Set problem 1:
In the grammar correction project text below, retype everything from "CoNLL-2013 and CoNLL-2014" down to "types of errors.", both ends included.

Passage to read:
— Begin —

Neural Grammar Correction with Transfer Learning

The goal of this project is to experiment with elmo and glove embedding along with transformer and seq2seq framework, seeing if there's an improvement for grammar correction.

Requirements

If you only want to use the transformer_train.py and trnasformer_pred.py, please jump to the Transformer Quick Start section.

Three datasets

CoNLL-2013 and CoNLL-2014 Shared Task for grammar correction. They have original sentence and corrected sentence with position of error in the sentence and error type. CoNLL-2013 has 5 types of errors while CoNLL-2014 has 28 types of errors.

— End —

Data records:
— Begin —

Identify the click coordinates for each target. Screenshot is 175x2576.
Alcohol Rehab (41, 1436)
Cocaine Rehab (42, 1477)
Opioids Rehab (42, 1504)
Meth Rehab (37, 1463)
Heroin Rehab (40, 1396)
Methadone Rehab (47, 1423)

— End —

Set problem 2:
Echo the rows above, everything from the line containing "Opioids Rehab (42, 1504)" down to the last row, with both ends included.

Solution 1:
CoNLL-2013 and CoNLL-2014 Shared Task for grammar correction. They have original sentence and corrected sentence with position of error in the sentence and error type. CoNLL-2013 has 5 types of errors while CoNLL-2014 has 28 types of errors.

Solution 2:
Opioids Rehab (42, 1504)
Meth Rehab (37, 1463)
Heroin Rehab (40, 1396)
Methadone Rehab (47, 1423)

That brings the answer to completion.